# Advantages and Disadvatanges of Transfer Switches



## jimcuviello (Aug 12, 2012)

I have a 17.5 generator that has a 240/50amp and 240/30amp plug.

To take full advantage of the power and not void the UL Rating I was thinking of the best way to safely transfer power.

My thought was to use two sub panels using a Square D Transfer Switch that attached to two breakers. One panel would be 60amp that would take advantage of the 240/50amp plug and the second a 30amp panel to take advantage of the 240/30amp plug.

This seems to be the simplest and most straight forward.

Is there a better option using a controller from Reliance, GenTec, etc?

Are there advantages or disadvantages of either set up.

What are the problems I will encounter with the above?


----------



## jesse james (Sep 12, 2012)

That is exactly what I was thinking of doing.. I have a 2 story house with two 100 amp panels.

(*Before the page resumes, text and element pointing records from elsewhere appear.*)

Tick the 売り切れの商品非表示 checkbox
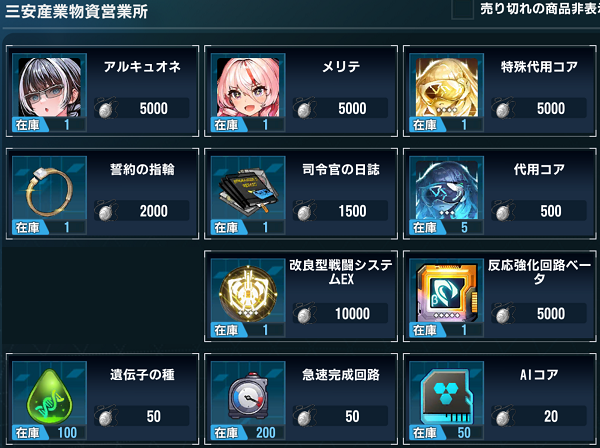 point(462,8)
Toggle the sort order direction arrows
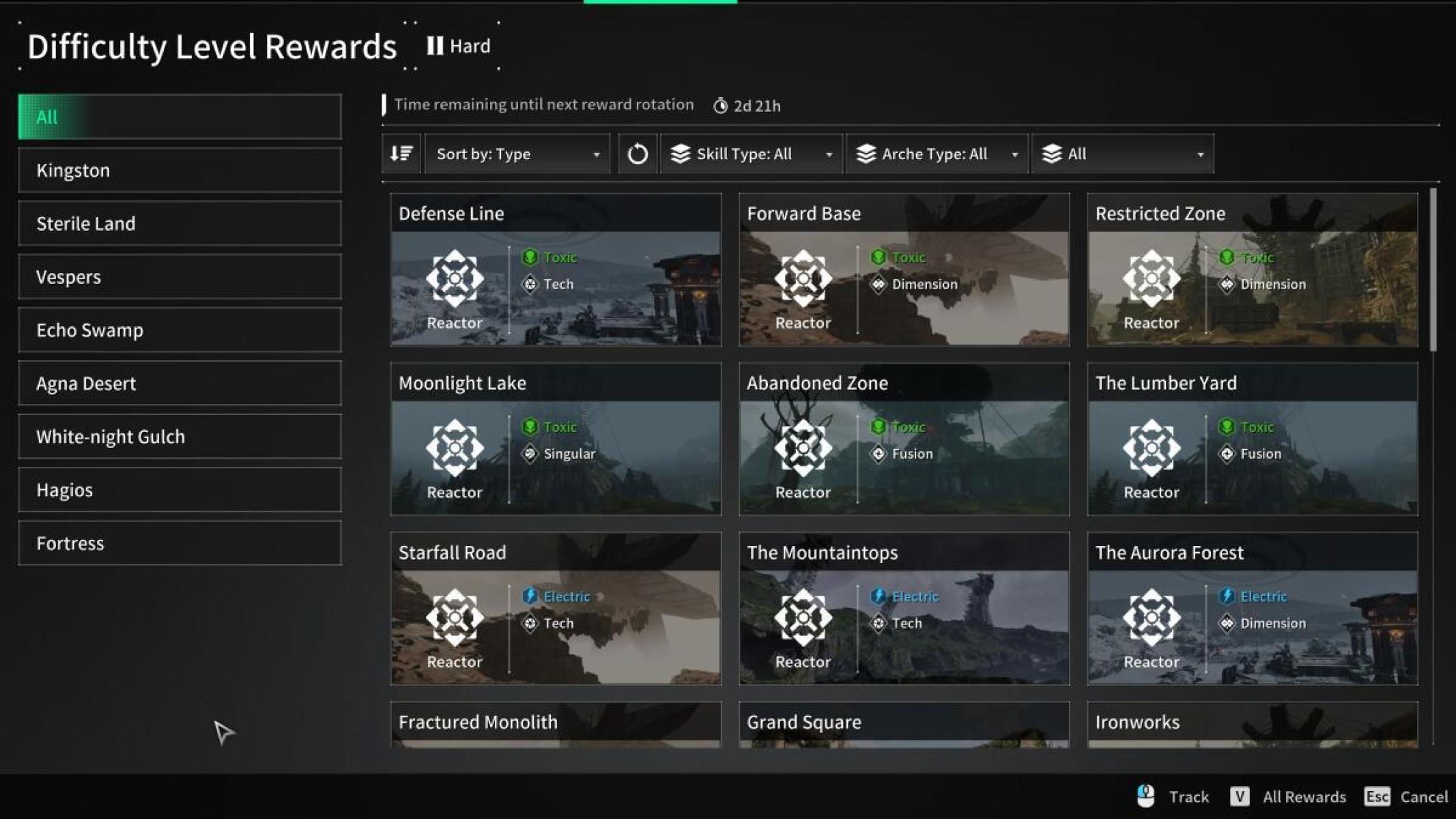 coord(401,154)
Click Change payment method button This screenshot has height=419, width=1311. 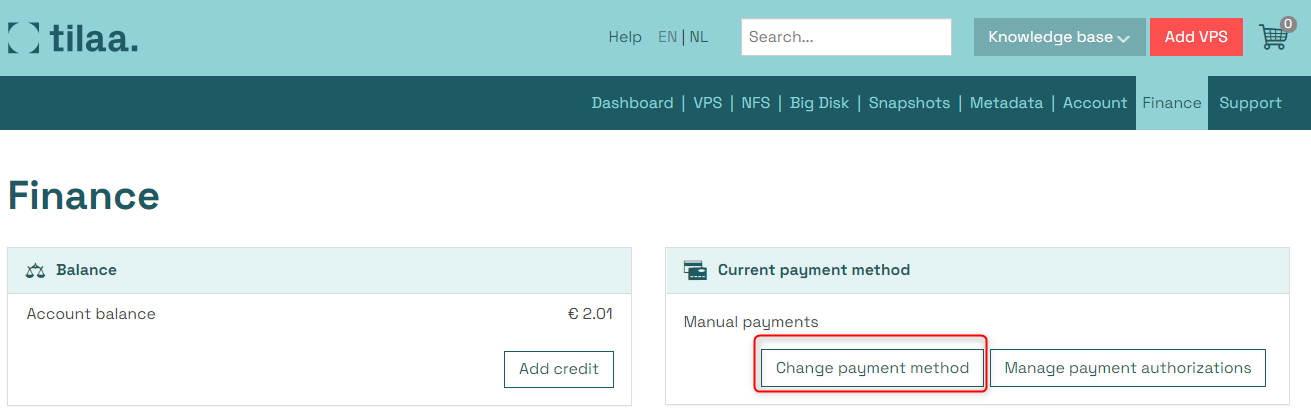(x=872, y=368)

Its my understanding that the 50 amp side will give you 12000 watts of power and the 30 amp side will give you 7200 watts of power. Its perfect for me because I can run 2 window units 8000 btu on the high side and one unit on the low side.. There would be plenty of extra power for a couple of refrigerators and lights/fans. Hope someone reply's if that would work. I am also thinking about putting the tri fuel conversion kit on it and run on natural gas from my house.. Do you know if these portable generators can be used continuously or do they need a rest?


----------



## Robert Coats (Nov 10, 2011)

jesse james said:


> Do you know if these portable generators can be used continuously or do they need a rest?


Depends on the generator's duty cycle. A 100-percent duty cycle means the generator is rated to run all the time. Just follow the maintenance schedule and do the oil changes, etc. at the designated hours. 

[email protected]

Caveat: I work for Honda, but the preceding was my opinion alone.


----------



## redstargenerator (Jul 28, 2012)

I also agree with the fact that there are more advantages of transfer switches. I would like to share that the obvious advantage of automatically transferring between utility power and generator power when the power goes out.


----------